For a long time, people have wondered why we can't move at light speed. They imagine that the speed of light is an arbitrary speed limit, like the speed of sound. Therefore, they reason, we will eventually get to light speed. Or they ask the question 'What happens if I travel at the speed of light in a car and then turn on the headlights?'

The answers to these questions are somewhat subtle, and plagued Einstein from the time he was a young boy. Interestingly, the answer to the question of riding on a light beam leads to the Special Theory of Relativity. In Einstein's day, there were two major realms of Physics which had already been settled - Electromagnetism and Newton's Laws. Each gave detailed descriptions of different areas of Physics. Newton's Laws dealt with how objects made of matter, such as bowling balls, cars, and people moved; Electromagnetism explained how photons (little light particles) moved. However these two ideas were at odds with one another when they said what happened to light beams.

In Newton's Laws, the speed of objects add. For example, if you are in a car moving at 60 miles per hour and throw a ball ahead of you out the window at 20 miles per hour, someone outside of the car would see the speed of the ball as 60 + 20 = 80 miles per hour. However, in Electromagnetism, the speed of light is a constant. So imagine you were moving in a car at 60 miles per hour and shone a light beam ahead of the car.
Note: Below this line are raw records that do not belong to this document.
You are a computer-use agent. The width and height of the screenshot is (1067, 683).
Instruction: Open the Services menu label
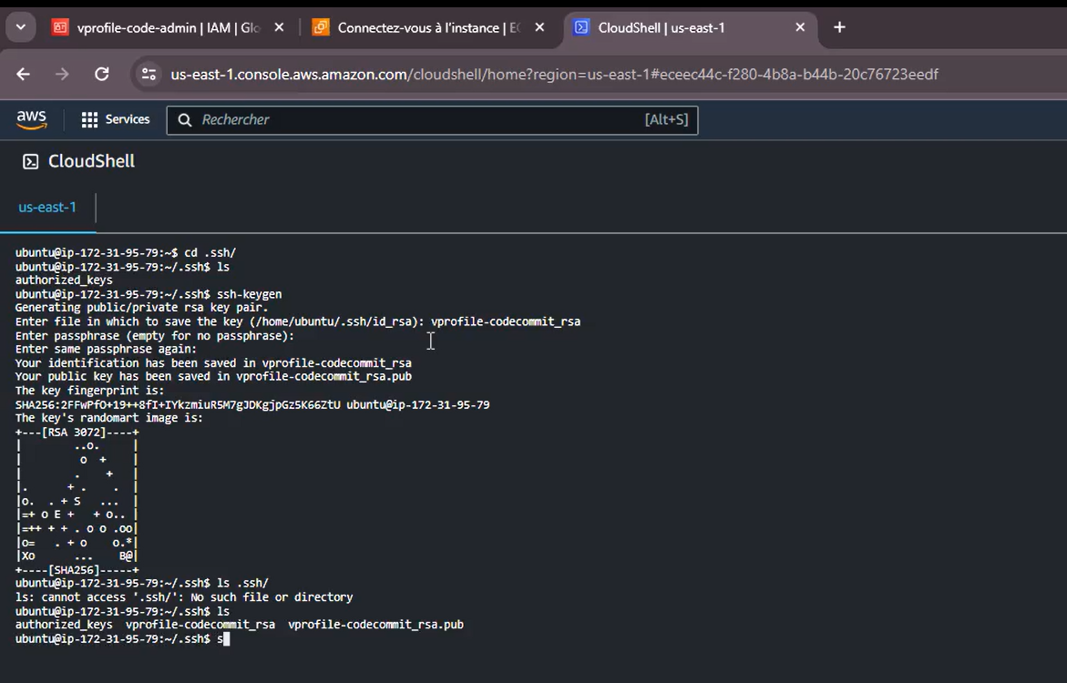pos(128,119)
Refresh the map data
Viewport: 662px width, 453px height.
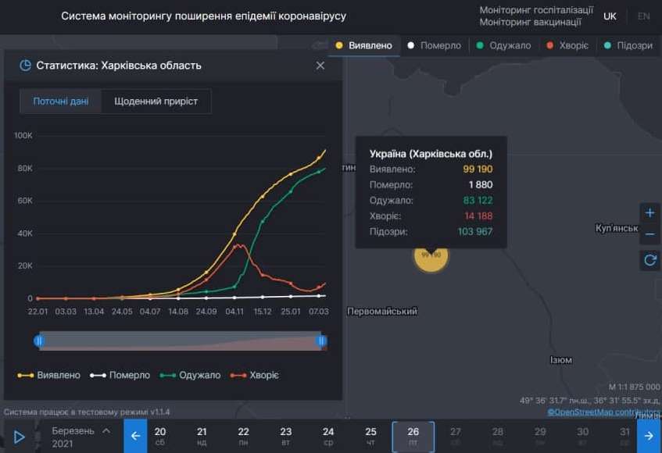[649, 260]
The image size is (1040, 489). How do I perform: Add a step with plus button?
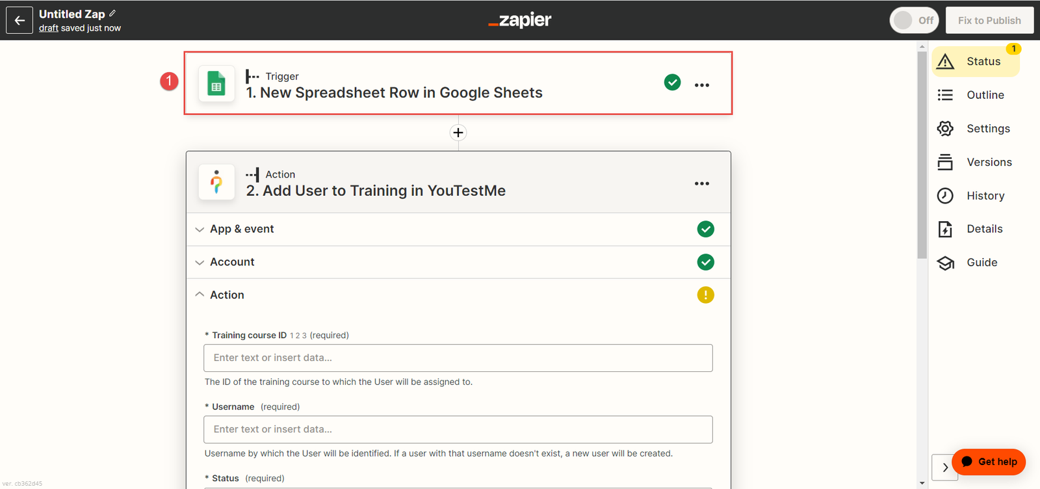[x=458, y=133]
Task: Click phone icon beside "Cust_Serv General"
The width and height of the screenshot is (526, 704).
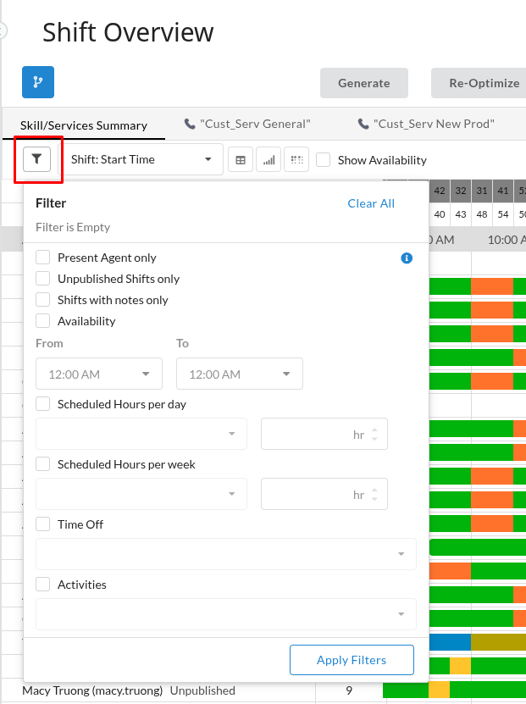Action: (x=190, y=124)
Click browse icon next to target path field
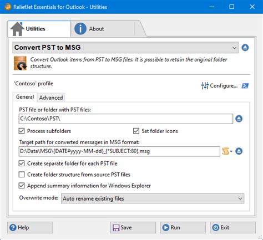Screen dimensions: 263x240 click(x=239, y=151)
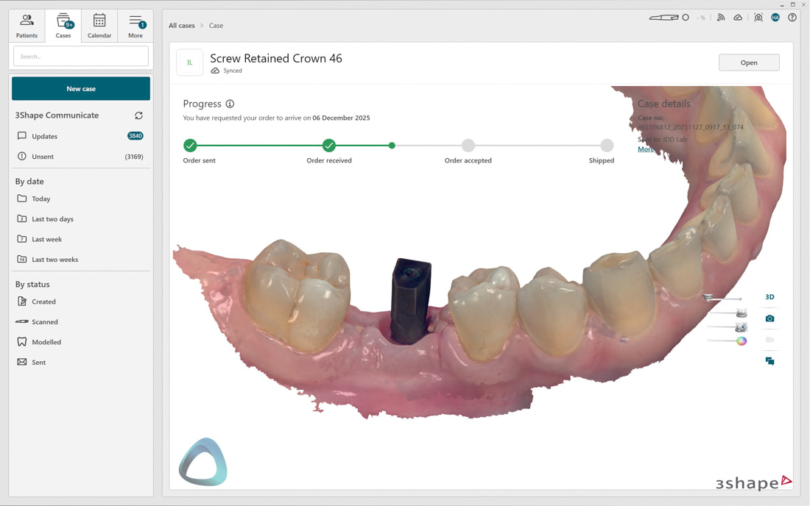Click the rainbow color visibility slider handle
This screenshot has width=810, height=506.
(x=741, y=341)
By the Laws of Electromagnetism, the speed of the light beam is not 60 miles per hour faster than it would be if the car were still - it is still the same speed in either case.
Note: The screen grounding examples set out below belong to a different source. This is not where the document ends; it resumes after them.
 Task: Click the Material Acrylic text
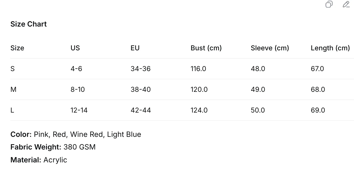[39, 160]
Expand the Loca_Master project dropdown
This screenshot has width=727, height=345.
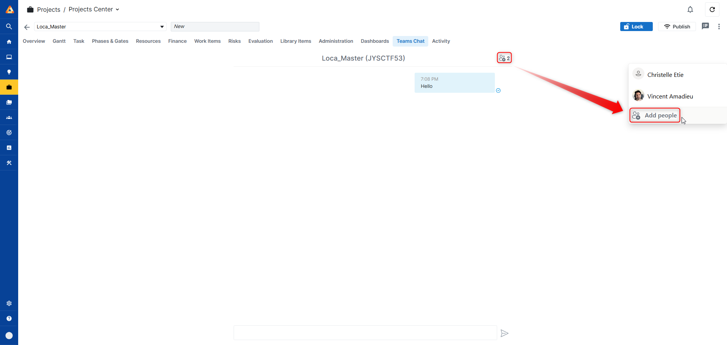pos(162,27)
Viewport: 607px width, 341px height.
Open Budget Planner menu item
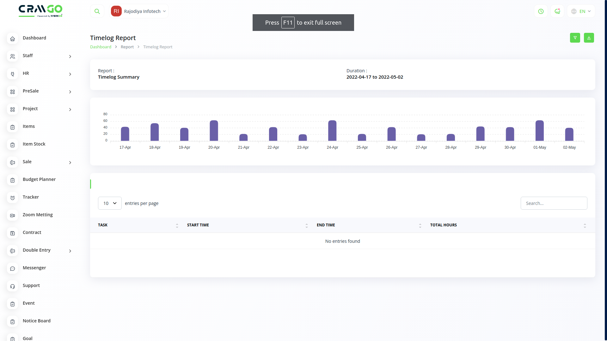39,179
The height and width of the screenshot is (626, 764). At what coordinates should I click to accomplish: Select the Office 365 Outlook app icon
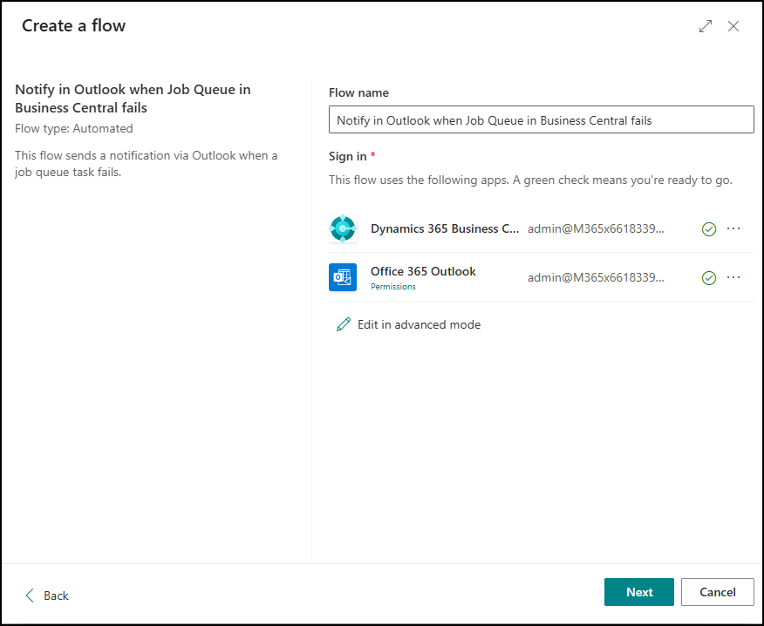click(343, 276)
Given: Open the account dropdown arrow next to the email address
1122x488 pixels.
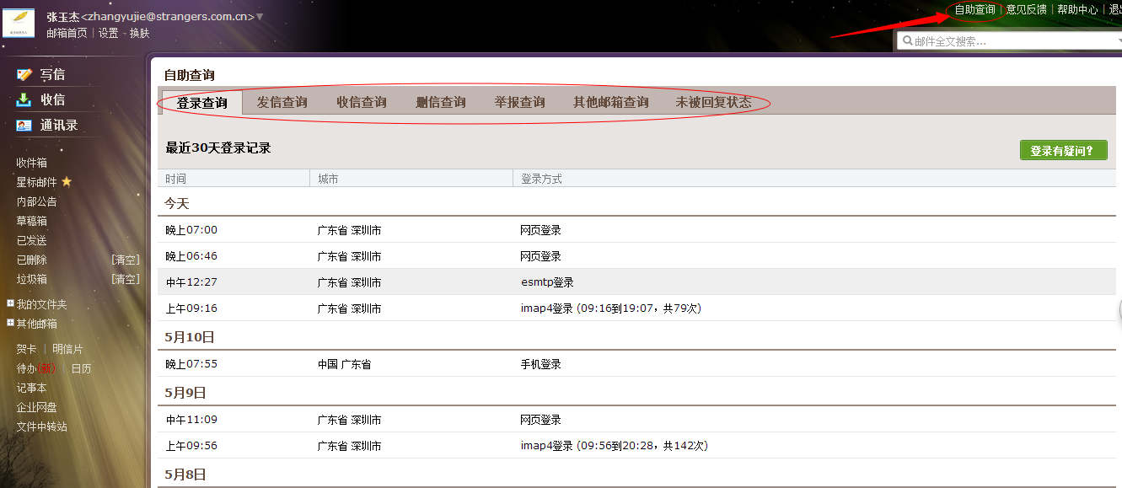Looking at the screenshot, I should (x=260, y=17).
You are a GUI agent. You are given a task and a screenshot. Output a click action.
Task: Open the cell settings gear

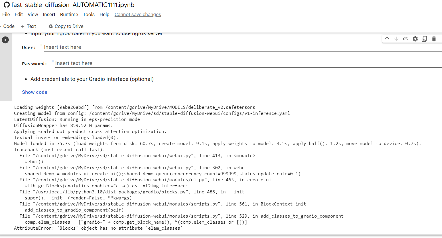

In 1905, Einstein was a patent clerk working in Switzerland thinking about this contradiction. Who was right about the nature of light? Newton, or Maxwell (who discovered the equations of Electromagnetism)? Most researchers at this time thought that it was Newton that was correct. That is, they thought the speed of light changed depending on the speed of the person emitting it. This wasn't easily observed because the speed of light is so incredibly fast. In fact, it's over 186,000 miles per second!
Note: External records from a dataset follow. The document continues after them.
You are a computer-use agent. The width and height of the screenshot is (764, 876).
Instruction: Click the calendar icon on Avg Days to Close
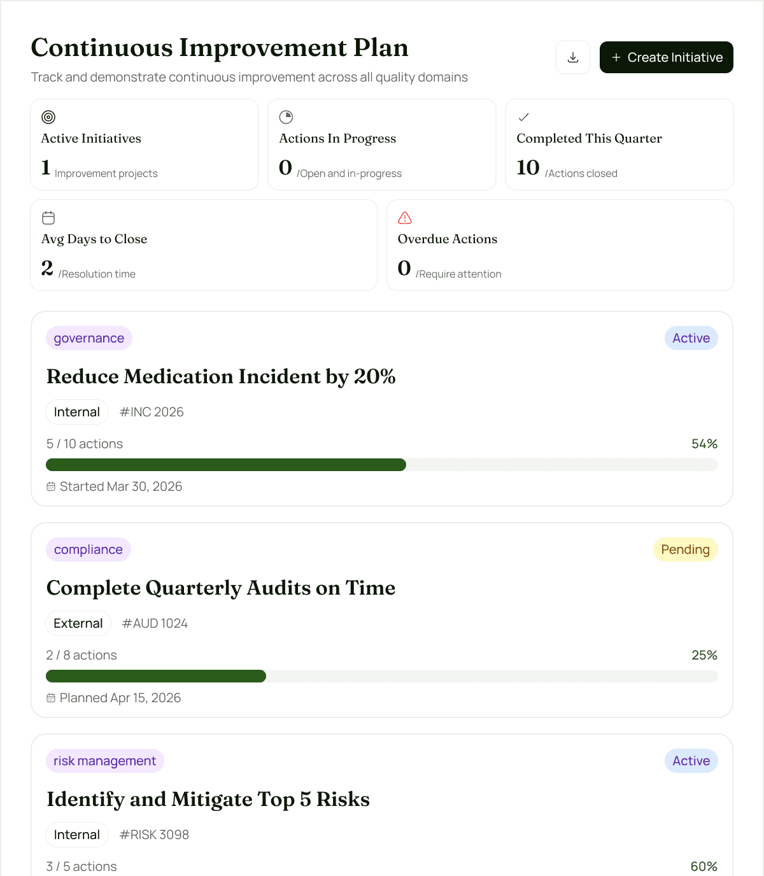point(48,217)
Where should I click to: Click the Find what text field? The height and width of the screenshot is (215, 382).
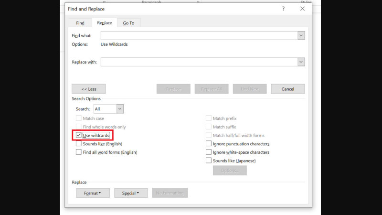[199, 35]
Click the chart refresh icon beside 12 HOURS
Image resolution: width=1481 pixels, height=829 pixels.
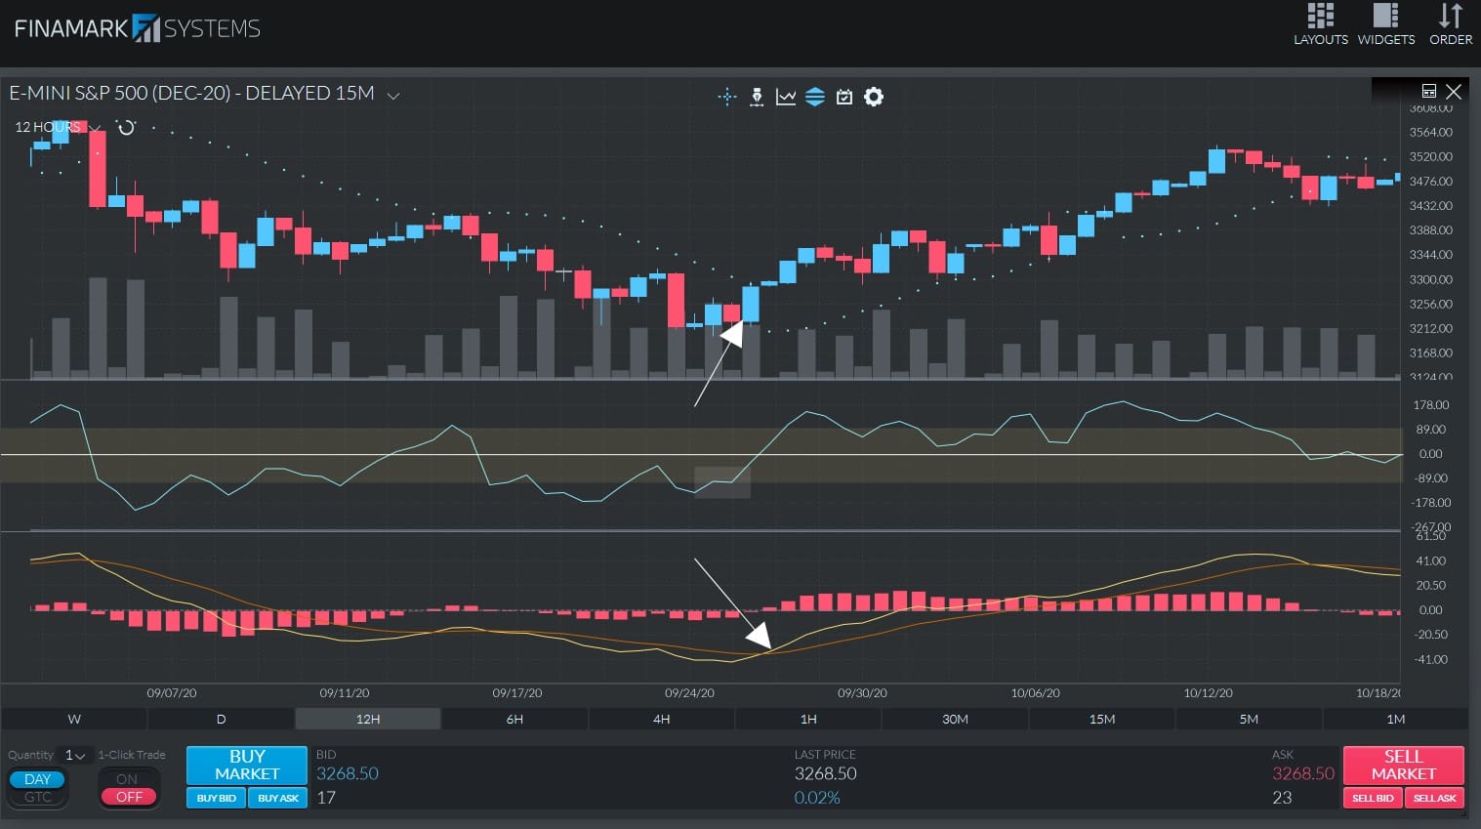[x=125, y=127]
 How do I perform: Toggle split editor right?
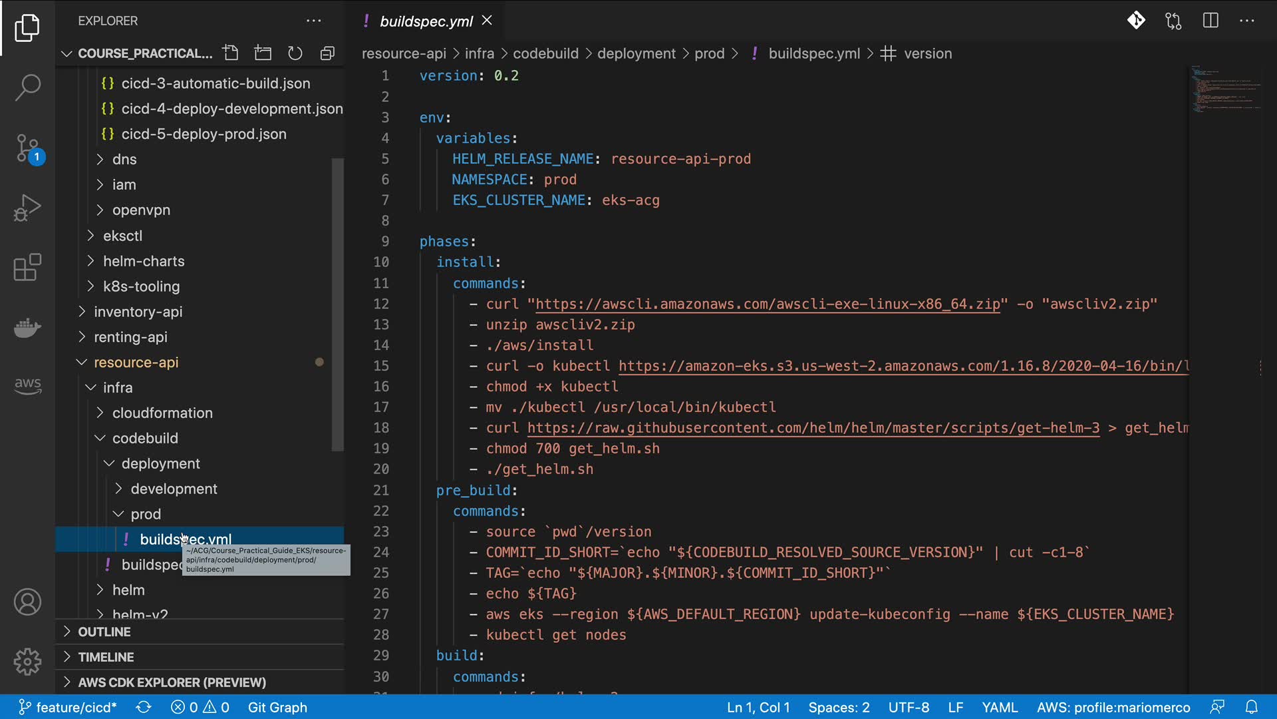click(x=1210, y=21)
Einstein realized that he could make sense of the problem by making the speed of light a constant for all observers - meaning the person sitting still and the person in the car turning on the headlights. If they both measure how fast the light beam is moving, they both agree that it is some particular number - the same number for both of them.

Now let's try to think about what happens as we get closer to the speed of light. If we were moving in a car and emitted a light (say, a laser) in front of the car, we would say its speed is the same speed as though we were sitting still. In order to make this work, consider one little equation:

Speed = Distance/Time

If the speed of what we are measuring is light, then to make it the same values as what someone outside of the car would measure, we need to literally measure different distances and different times elapsed from a person sitting outside of the car.

This means that as we get closer to the speed of light, we measure distances as getting shorter and times as getting longer. Getting closer to the speed of light makes all distances we measure for objects besides ourselves as getting smaller and smaller. It also makes the amount of time we see passing for everyone else getting longer and longer. This happens until, at the speed of light itself, we would see the entire Universe along our direction of motion become a point, and time would stop! Unfortunately, as we move faster and faster, our mass would also increase. This would keep happening until at the speed of light we would literally have an infinite mass. This isn't possible, because as we get more and more massive it would take more and more energy to make us go a little bit faster. It would therefore take an infinite amount of energy to get us to light speed, which is impossible to have. And this radical conclusion, that we can't get to the speed of light no matter how hard we try or how large of a rocket ship we have, is the core of Einstein's Theory of Special Relativity.

A really great video about Einstein's Theory of Relativity is Brian Greene's "The Elegant Universe, which goes into more detail about Einstein's Theory, and how it eventually ties in possibly with Quantum Mechanics using String Theory.